Wie Beethoven, Bruckner oder Mahler hatte auch der Engländer Ralph Vaughan Williams neun Symphonien komponiert, als er 1958 starb. Einige davon sind unglaublich gut. Zeitlos aktuell sind sie auch – etwa die Vierte und Sechste. Denn sie erzählen auch nach Jahrzehnten noch viel über unsere verstörende Zeit. Vor allem, wenn man sie so kongenial deutet wie Antonio Pappano und das London Symphony Orchestra.

Bildquelle: LSO live

Der CD-Tipp zum Anhören

Was für ein tobender Beginn. Als die Sechste Symphonie des Engländers Ralph Vaughan Williams 1948 in London zum ersten Mal erklingt, ist das ein Schock für das Publikum, ja dem renommierten Kritiker Deryck Cooke gefriert nach eigenen Worten "das Blut in den Adern". Nach der Dritten, von Vaughan Williams "Pastoral Symphony" genannt, hatte ihm 1922 ein Rezensent noch abschätzig bescheinigt, sie klinge, als schaue "eine Kuh übers Tor". Damit ist es ein Vierteljahrhundert und einen Weltkrieg später gründlich vorbei. Schon die Vierte aus den 30er Jahren war ungemütlich. Die Sechste ist zum Fürchten.

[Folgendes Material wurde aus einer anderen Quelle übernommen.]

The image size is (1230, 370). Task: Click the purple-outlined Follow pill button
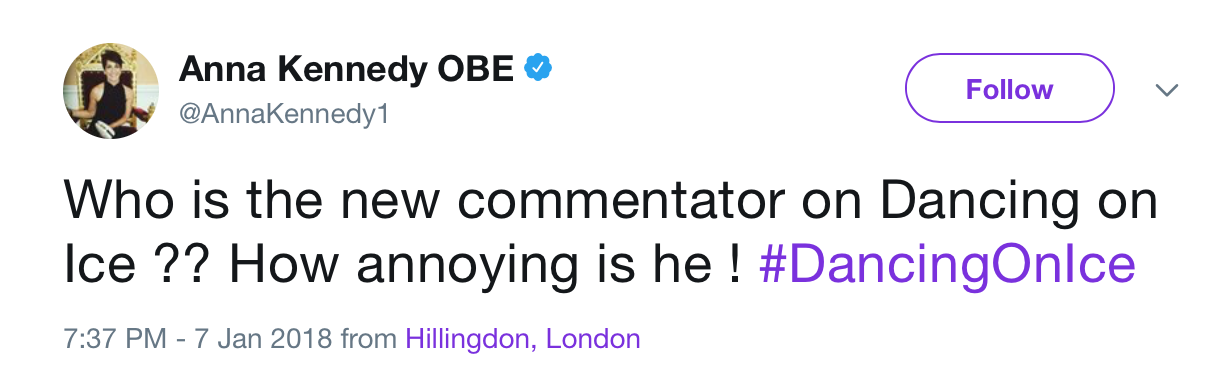coord(1009,89)
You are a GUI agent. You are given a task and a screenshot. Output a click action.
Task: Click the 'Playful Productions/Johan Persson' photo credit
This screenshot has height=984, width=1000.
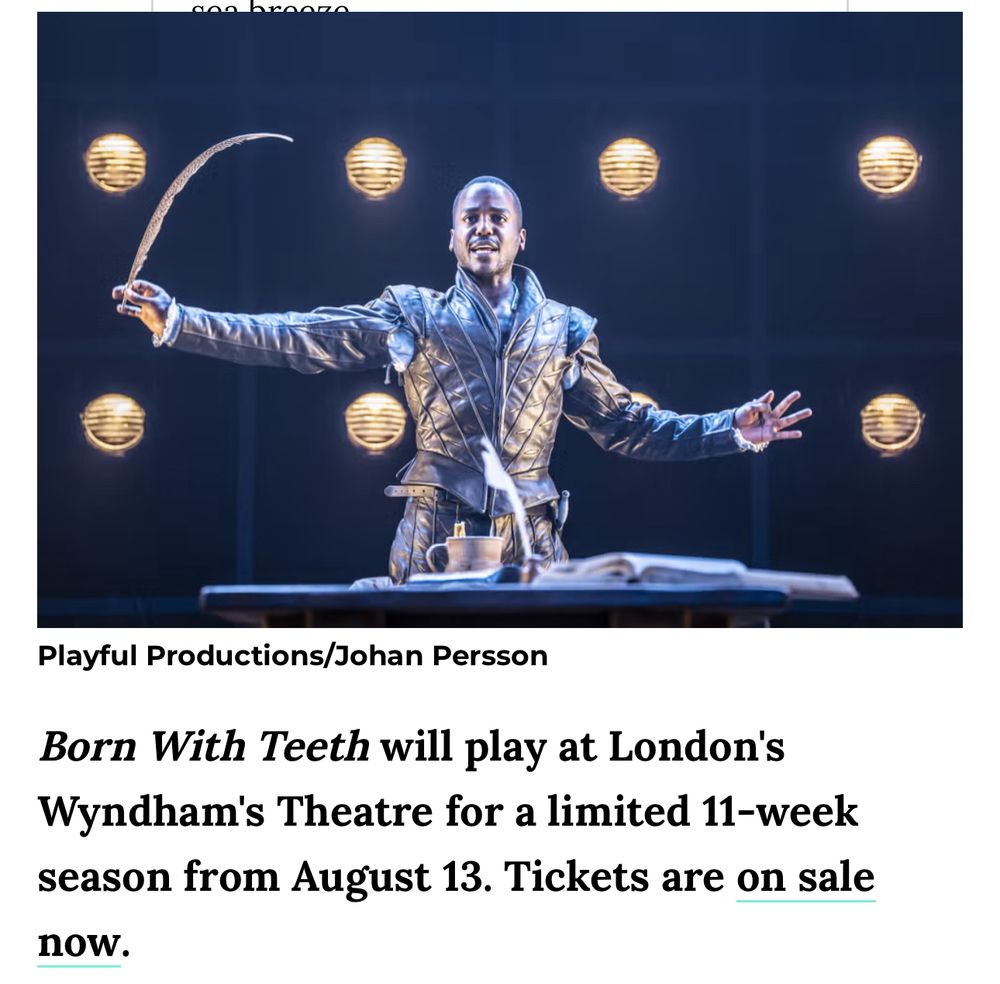(292, 656)
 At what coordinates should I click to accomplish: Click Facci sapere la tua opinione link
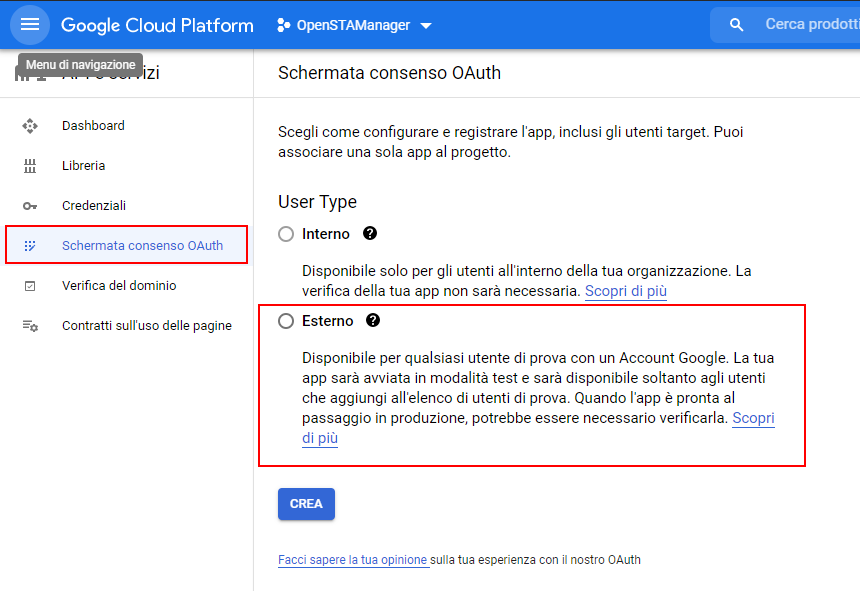(x=353, y=560)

Wie die Lava eines explodierenden Vulkans

Aggressiv, zugleich unheimlich wirkt diese Musik, das Tritonusintervall, der sogenannte diabolus in musica, also der Teufel in der Musik, bestimmt die zerklüfteten Harmonien. Wie die Lava eines explodierenden Vulkans ergießen sich rasende Läufe der Streicher, ehe unerwartet eine hymnische Melodie wie aus der Vergangenheit einer längst unwirklichen Welt herüberklingt. Nur eine Phantasmagorie, wie der brutale Schluss dieses wilden ersten Satzes klarstellt.

Kurz und bündig

Dieses Album lohnt sich, weil …
… Ralph Vaughan Williams immer noch viel zu wenig gespielt wird und seine Symphonien viel bekannter sein sollten.

Dieses Album wird lieben, wer …
… es für gut und sinnvoll hält, intensiv über den Zustand der Welt nachzudenken.

Dieses Album ist großartig, kann aber …
… bei Überdosis zu schweren emotionalen Abstürzen führen und sollte deshalb nur gut dosiert gehört werden.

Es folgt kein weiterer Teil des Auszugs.